There is an API in the failure detector registry that will let Geode feed heartbeats to Akka but there is no way to feed suspicion to it based on non-responsiveness in our other communication channels.

Akka would not support the notion of blocking a member from joining based Geode version information.  We would not be able to prevent a node using the old version of the product from joining during a rolling upgrade.  This can cause distributed hangs for algorithms that are changing behavior in the newer version of Geode.

Akka would not integrate with Geode’s peer-to-peer authentication system as it does not allow you to send credentials when joining and does not include credentials of the sender in its cluster-state events.

Akka does provide messaging so it could handle the out-of-band messages we currently send over JGroups.

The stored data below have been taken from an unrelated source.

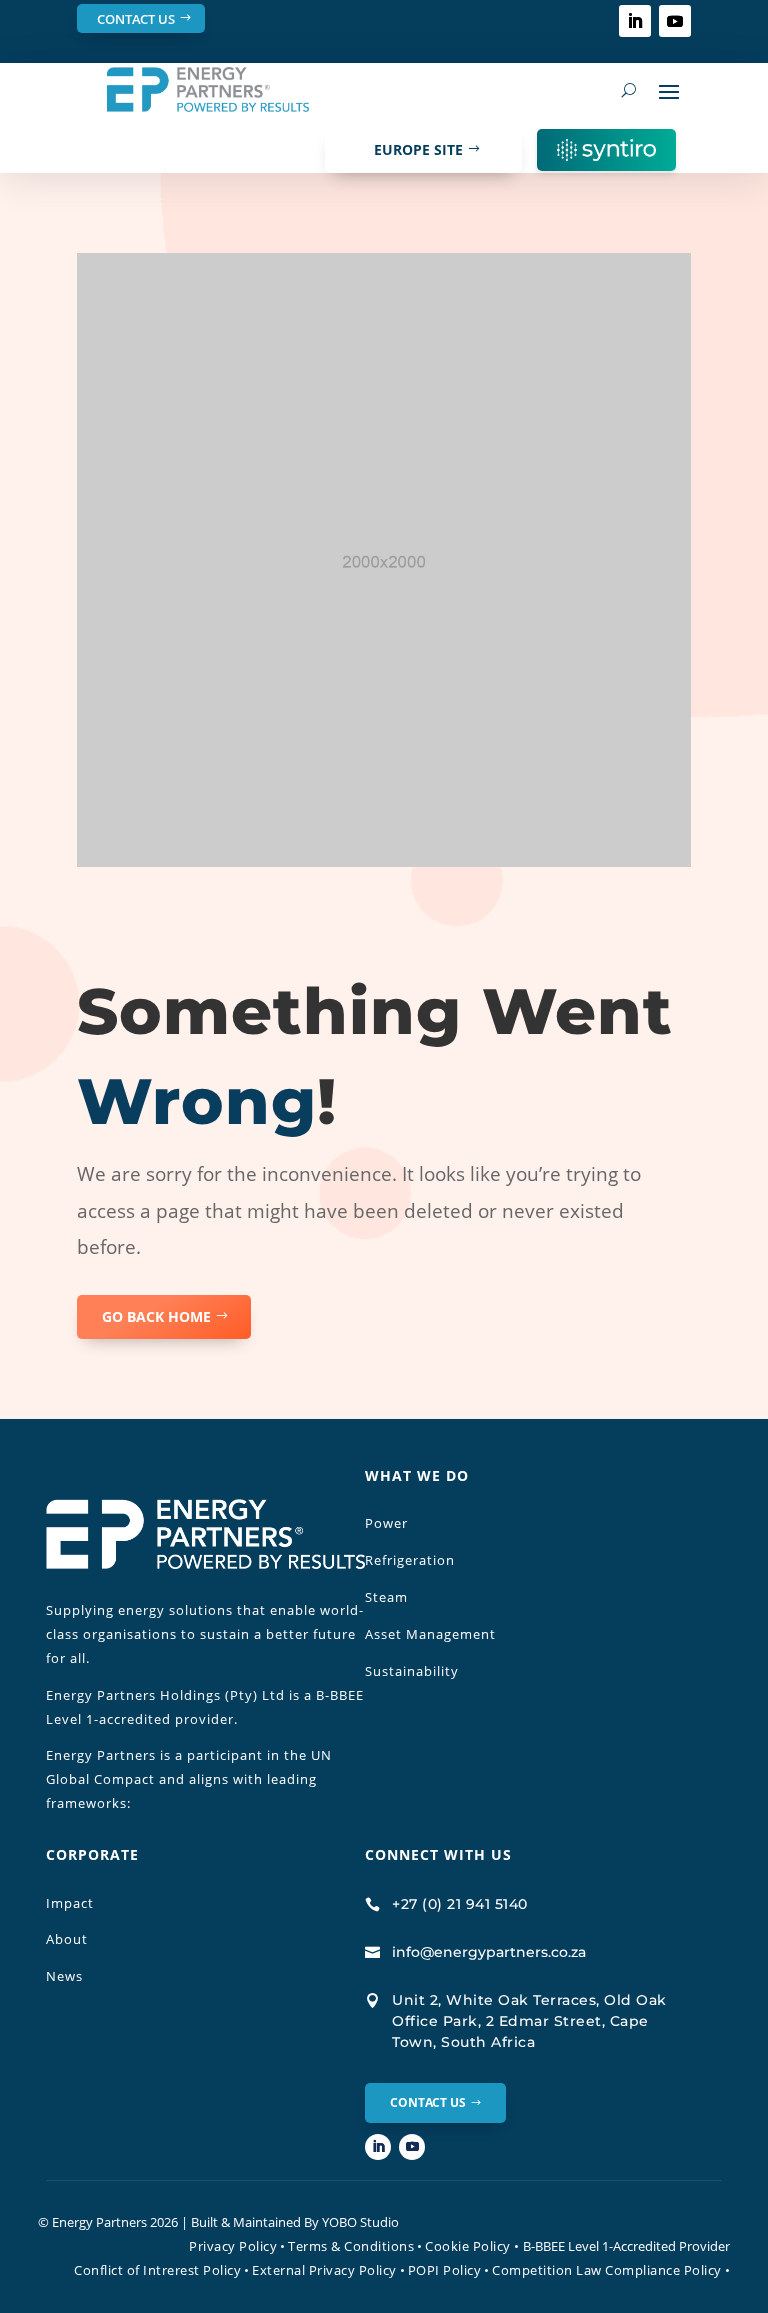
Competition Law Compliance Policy (607, 2270)
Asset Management (430, 1634)
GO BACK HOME (156, 1316)
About (67, 1939)
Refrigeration (410, 1560)
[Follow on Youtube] (675, 21)
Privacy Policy (233, 2246)
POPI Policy (445, 2270)
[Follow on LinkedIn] (635, 21)
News (64, 1976)
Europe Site (418, 149)
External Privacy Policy (324, 2270)
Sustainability (412, 1671)
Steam (386, 1597)
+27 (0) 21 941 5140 (460, 1904)
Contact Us (136, 19)
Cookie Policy (472, 2246)
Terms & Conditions (351, 2246)
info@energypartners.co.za (489, 1952)
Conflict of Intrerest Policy (157, 2270)
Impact (70, 1903)
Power (386, 1523)
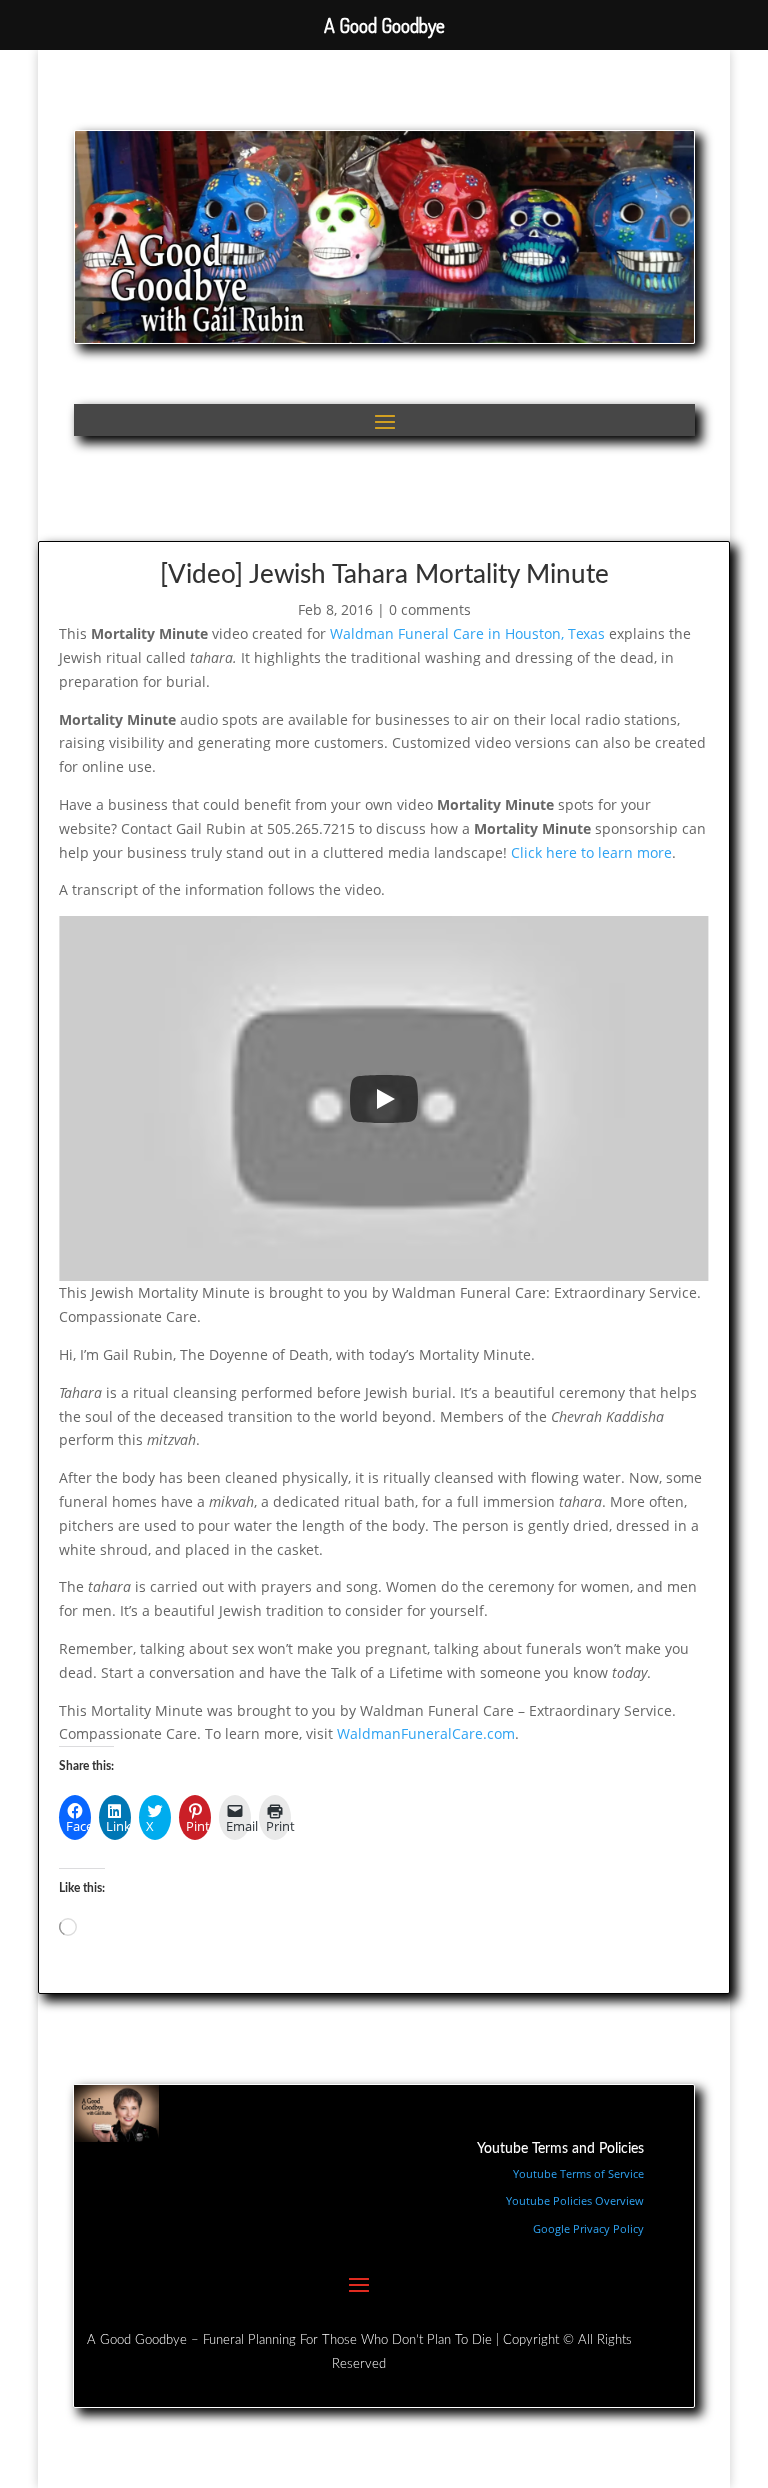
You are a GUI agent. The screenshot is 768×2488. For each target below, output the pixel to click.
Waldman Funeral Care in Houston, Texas (467, 633)
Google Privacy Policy (588, 2228)
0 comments (430, 609)
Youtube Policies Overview (575, 2200)
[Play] (384, 1099)
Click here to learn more (591, 852)
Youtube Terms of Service (578, 2173)
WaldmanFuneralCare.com (426, 1733)
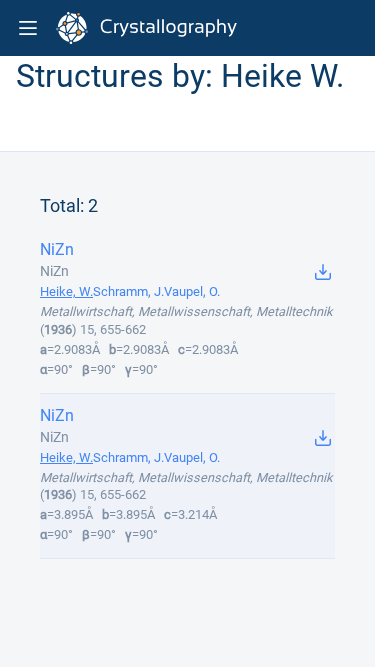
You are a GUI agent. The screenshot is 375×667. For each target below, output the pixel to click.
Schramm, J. (128, 291)
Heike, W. (66, 291)
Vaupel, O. (192, 291)
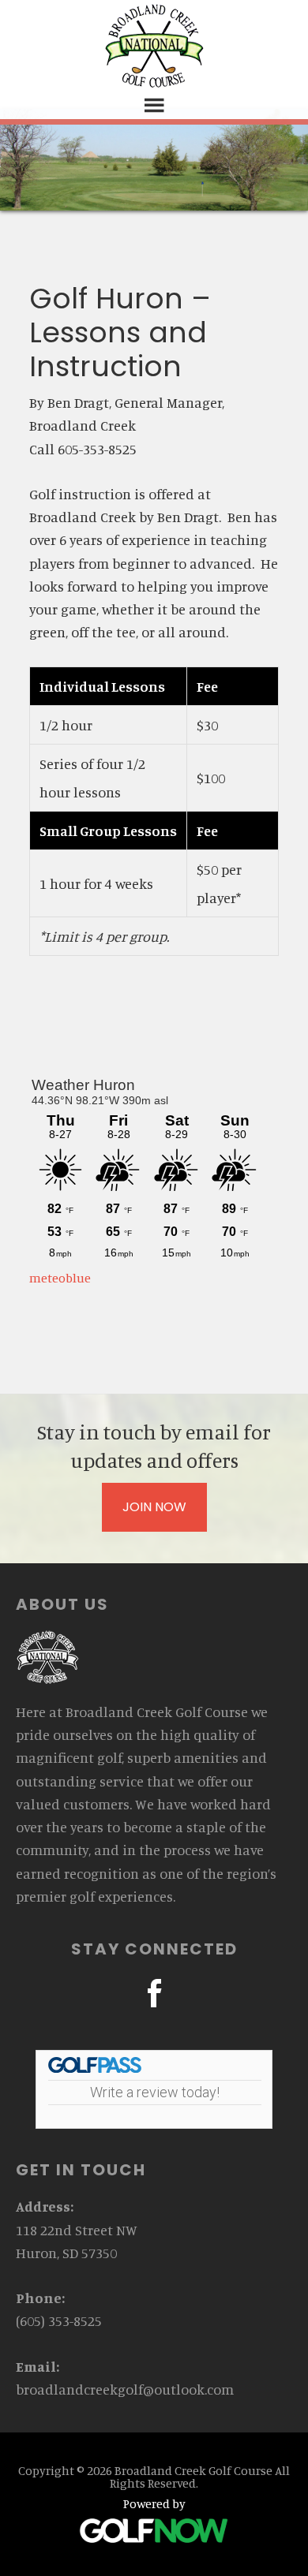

Akka lets you plug in your own serializer so we could insert DataSerializable and DataSerializableFixedID.  Rolling upgrade could not be supported at this level, though, because no info about the destination address is given to the serializer.

There are a few problems that make the native clustering in Akka unusable for Geode.

First, we can’t support authentication since we can’t send credentials in join messages.  As with zookeeper this would have to be built on top of Akka.

Second, Akka has no notion of time or identity in its cluster state, so if a message is sent by member R to member S we can’t check to see if S is at a compatible state with R before allowing the message to be processed.  We need that for some distributed algorithms.  We would need to build this on top of Akka.

Third, Akka does not have a network partition detection algorithm at all, much less one that maps to Geode’s.  This also would have to be built on top of Akka.

So, Akka looks like a better fit than Zookeeper in some ways and it looks like less of a good fit in others.  We would have to build a lot of stuff on top of it. 

Conclusion

Each of the options has downsides and would require us to implement a lot of additional functionality.

We would like to avoid making heavy modifications to JGroups but we will continue to use JGroups for UDP communication since it fits well with the current Geode architecture.

We will create interfaces for the services we currently get from JGroups so that different implementations can be plugged in but will implement most of these services from the ground up.